Tyler Christina R, Allan Andrea M
Department of Neurosciences, University of New Mexico Health Sciences Center, Albuquerque, NM 87131, USA.
Department of Neurosciences, University of New Mexico Health Sciences Center, Albuquerque, NM 87131, USA.
Alcohol. 2014 Aug;48(5):483-92. doi: 10.1016/j.alcohol.2014.06.001. Epub 2014 Jun 7.
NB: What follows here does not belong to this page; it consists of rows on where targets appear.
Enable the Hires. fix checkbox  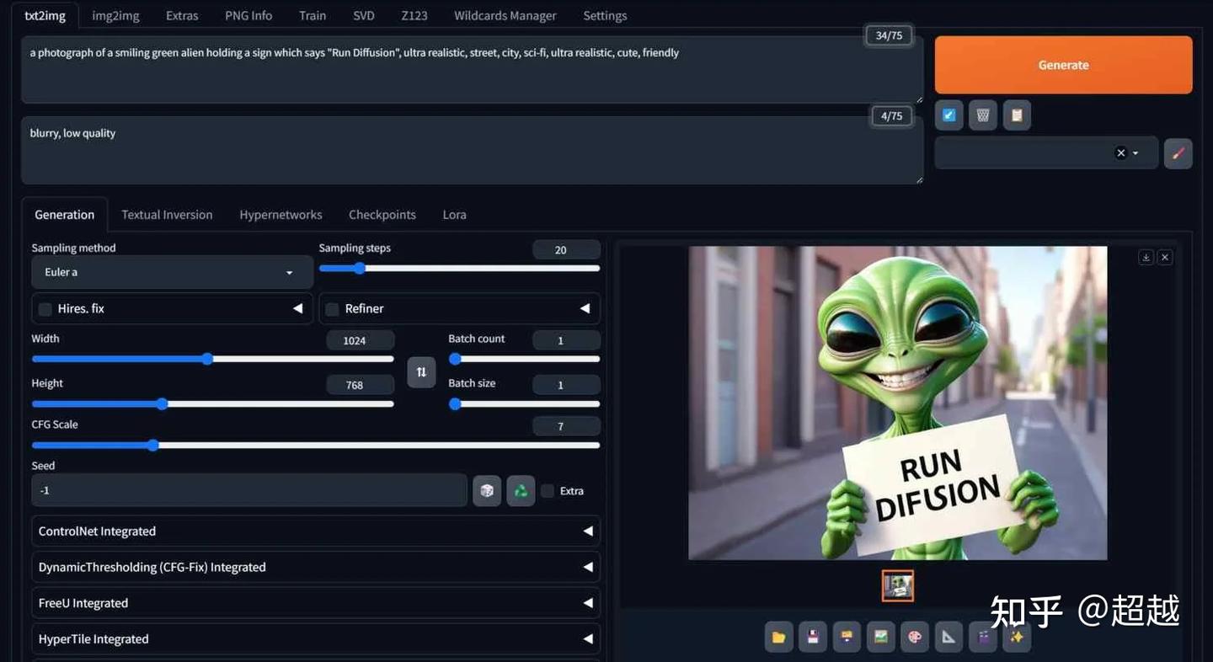[x=45, y=308]

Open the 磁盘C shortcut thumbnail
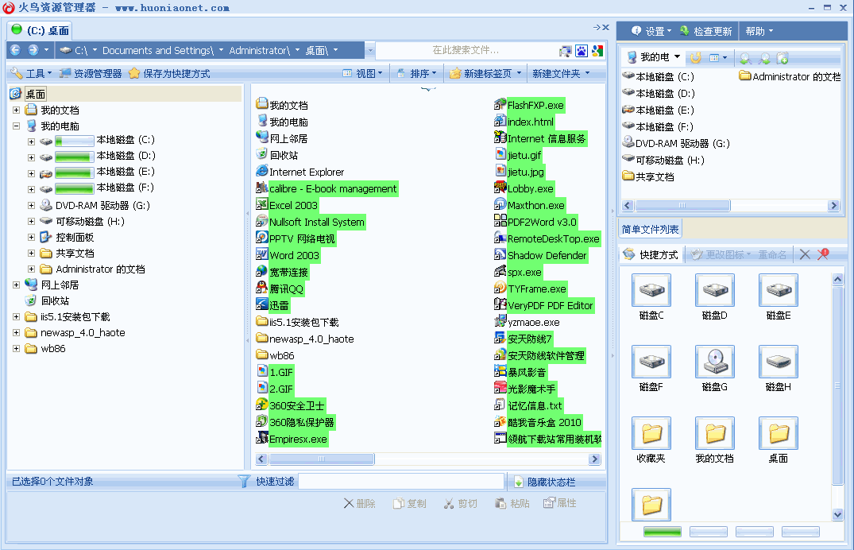(651, 291)
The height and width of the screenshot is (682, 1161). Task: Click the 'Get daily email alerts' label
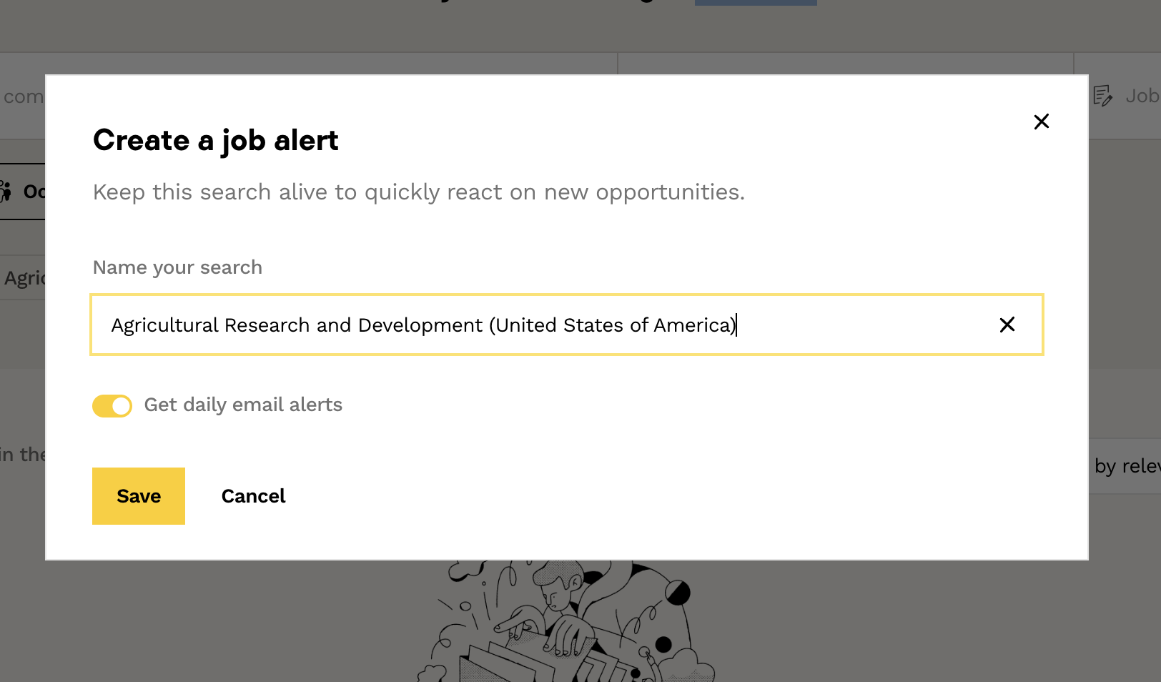243,405
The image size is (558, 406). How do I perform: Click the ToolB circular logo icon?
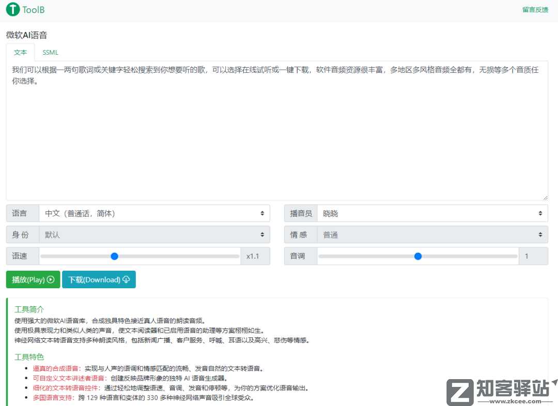[x=11, y=9]
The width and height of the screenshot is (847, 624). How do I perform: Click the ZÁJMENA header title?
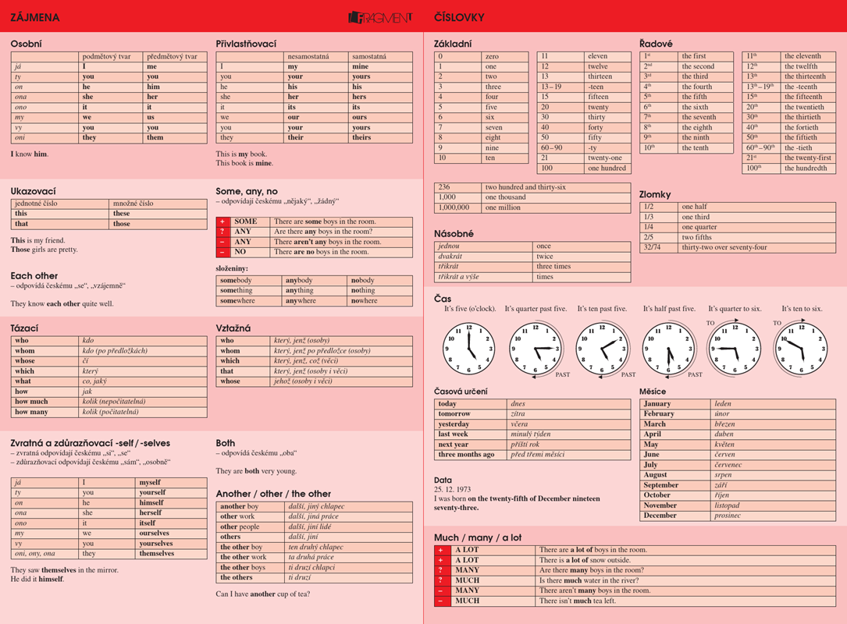point(34,17)
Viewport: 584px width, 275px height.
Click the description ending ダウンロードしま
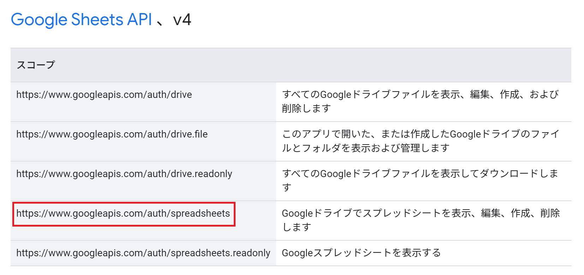click(x=420, y=174)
Prenatal alcohol exposure can lead to long-lasting changes in functional and genetic programs of the brain, which may underlie behavioral alterations seen in Fetal Alcohol Spectrum Disorder (FASD). Aberrant fetal programming during gestational alcohol exposure is a possible mechanism by which alcohol imparts teratogenic effects on the brain; however, current methods used to investigate the effects of alcohol on development often rely on either direct application of alcohol in vitro or acute high doses in vivo. In this study, we used our established moderate prenatal alcohol exposure (PAE) model, resulting in maternal blood alcohol content of approximately 20 mM, and subsequent ex vivo cell culture to assess expression of genes related to neurogenesis. Proliferating and differentiating neural progenitor cell culture conditions were established from telencephalic tissue derived from embryonic day (E) 15-17 tissue exposed to alcohol via maternal drinking throughout pregnancy. Gene expression analysis on mRNA derived in vitro was performed using a microarray, and quantitative PCR was conducted for genes to validate the microarray. Student's t tests were performed for statistical comparison of each exposure under each culture condition using a 95% confidence interval. Eleven percent of genes on the array had significantly altered mRNA expression in the prenatal alcohol-exposed neural progenitor culture under proliferating conditions. These include reduced expression of Adora2a, Cxcl1, Dlg4, Hes1, Nptx1, and Vegfa and increased expression of Fgf13, Ndn, and Sox3; bioinformatics analysis indicated that these genes are involved in cell growth and proliferation. Decreased levels of Dnmt1 and Dnmt3a were also found under proliferating conditions. Under differentiating conditions, 7.3% of genes had decreased mRNA expression; these include Cdk5rap3, Gdnf, Hey2, Heyl, Pard6b, and Ptn, which are associated with survival and differentiation as indicated by bioinformatics analysis. This study is the first to use chronic low to moderate PAE, to more accurately reflect maternal alcohol consumption, and subsequent neural progenitor cell culture to demonstrate that PAE throughout gestation alters expression of genes involved in neural development and embryonic neurogenesis.
孕期酒精暴露可导致大脑功能和基因程序发生长期变化,这可能是胎儿酒精谱系障碍(FASD)中所见行为改变的基础。孕期酒精暴露期间异常的胎儿编程是酒精对大脑产生致畸作用的一种可能机制;然而,目前用于研究酒精对发育影响的方法通常要么依赖于在体外直接应用酒精,要么依赖于在体内给予急性高剂量酒精。在本研究中,我们使用已建立的中度孕期酒精暴露(PAE)模型,使母体血液酒精含量约为20 mM,随后进行体外细胞培养以评估与神经发生相关的基因表达。从妊娠期间通过母体饮酒暴露于酒精的胚胎第15 - 17天的端脑组织建立增殖和分化神经祖细胞培养条件。使用微阵列对体外衍生的mRNA进行基因表达分析,并对基因进行定量PCR以验证微阵列。使用95%置信区间进行学生t检验,以对每种培养条件下的每种暴露进行统计比较。在增殖条件下,阵列上11%的基因在产前酒精暴露的神经祖细胞培养物中的mRNA表达有显著改变。这些包括Adora2a、Cxcl1、Dlg4、Hes1、Nptx1和Vegfa的表达降低,以及Fgf13、Ndn和Sox3的表达增加;生物信息学分析表明这些基因参与细胞生长和增殖。在增殖条件下还发现Dnmt1和Dnmt3a水平降低。在分化条件下,7.3%的基因mRNA表达降低;这些包括Cdk5rap3、Gdnf、Hey2、Heyl、Pard6b和Ptn,生物信息学分析表明它们与存活和分化相关。本研究首次使用慢性低至中度PAE,以更准确地反映母体酒精摄入量,随后进行神经祖细胞培养,以证明整个妊娠期的PAE会改变参与神经发育和胚胎神经发生的基因表达。